The licence fee is no longer necessary: broadcasting services can be funded by subscriptions, pay-as-you-go charges or advertising. The scale of the sums involved makes the funding of the BBC one of the most serious distortions of competition in the UK. The state funding of the BBC results in inefficiency, waste and misallocation of resources.
The licence fee is affordable for most households, but this does not justify the distortion of competition that results from one broadcaster being funded at the expense of competing broadcasters, whose services can only be received by those who pay the licence fee. The annual licence fee is substantial in relation to both the one-off cost of television sets and the cost of competitive subscription services.
Jonathan D. C. Turner
London NW3
Sir, You report that Tory broadcasting policy may embrace “top slicing” of the BBC licence fee in order to fund public service content supply from other sources. You imply that this may be in conflict with proposals for funding public service content (and the BBC) after 2012, made by the Broadcasting Policy Group three years ago. In fact, these ideas are part of a continuum.
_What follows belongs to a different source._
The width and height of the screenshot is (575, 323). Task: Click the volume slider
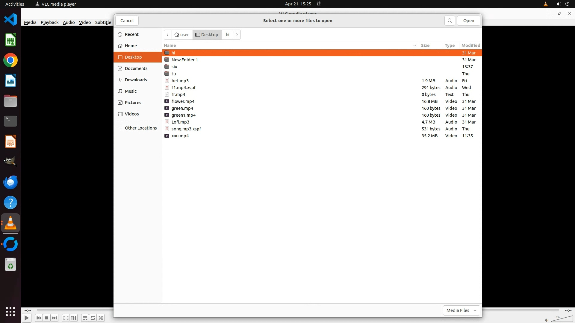[563, 319]
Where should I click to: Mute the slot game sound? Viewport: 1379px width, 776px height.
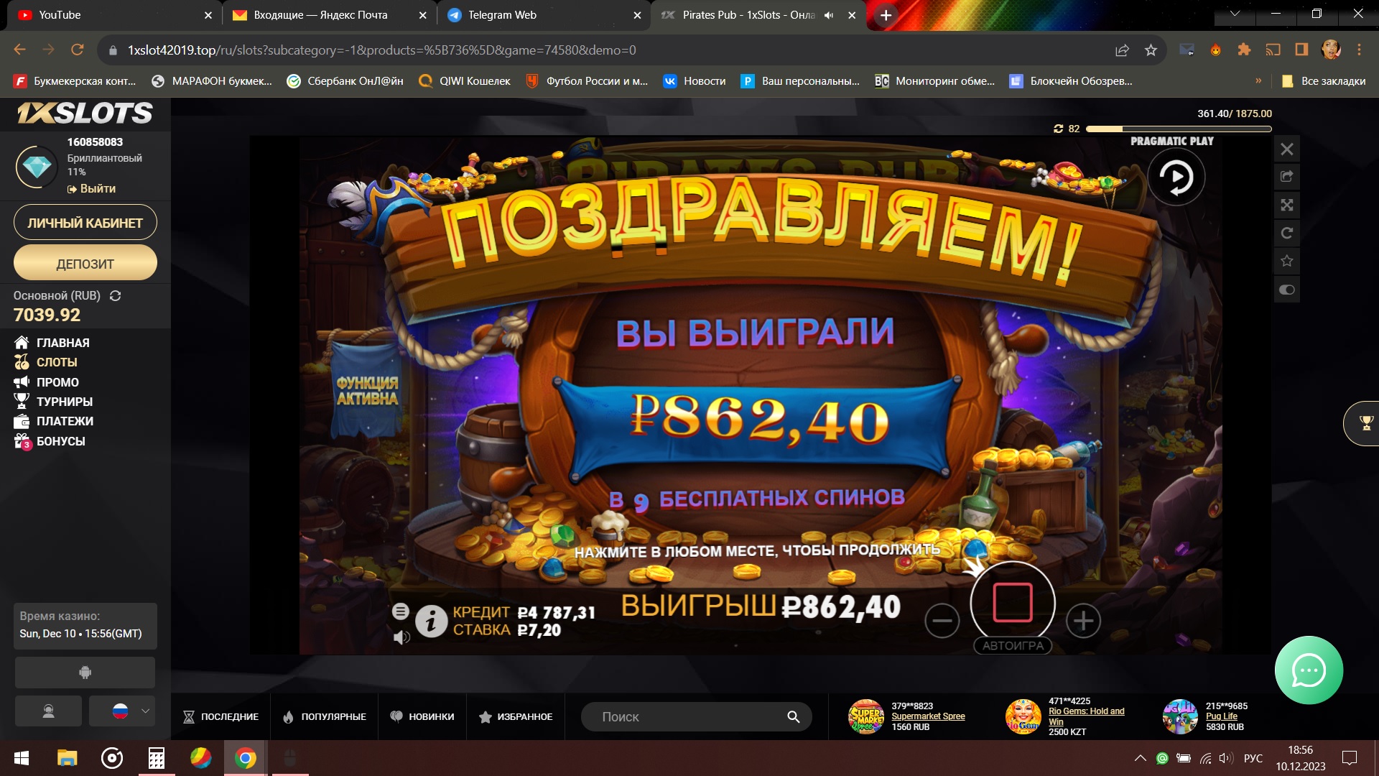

After digital switchover, the BBC will have ample opportunity to tap into subscription revenues to fund its popular content, and we recommended that the BBC, like other broadcasters, should be able to apply to a central pool of money to fund public service content.
Our assumption, shared by Lord Burns, who chaired the Department for Culture, Media and Sport’s own advisory panel, was that the licence fee would not long survive switchover, that public service content would still need financing, and that a single contestable fund open to all bidders was the optimum solution in ensuring plurality of supply and transparency of provision.
Initially, we doubted the wisdom of transferring licence fee funds to other broadcasters in the short term, as we assumed the BBC would reduce its own public service supply in line with any increase from other sources. However, the BBC’s willingness to spend £600 million on the digital switchover has not, it seems, reduced its volume of public service content, so my group endorses the select committee’s conclusion that top slicing may be a sensible first step to protecting the key objective of preserving plurality of supply.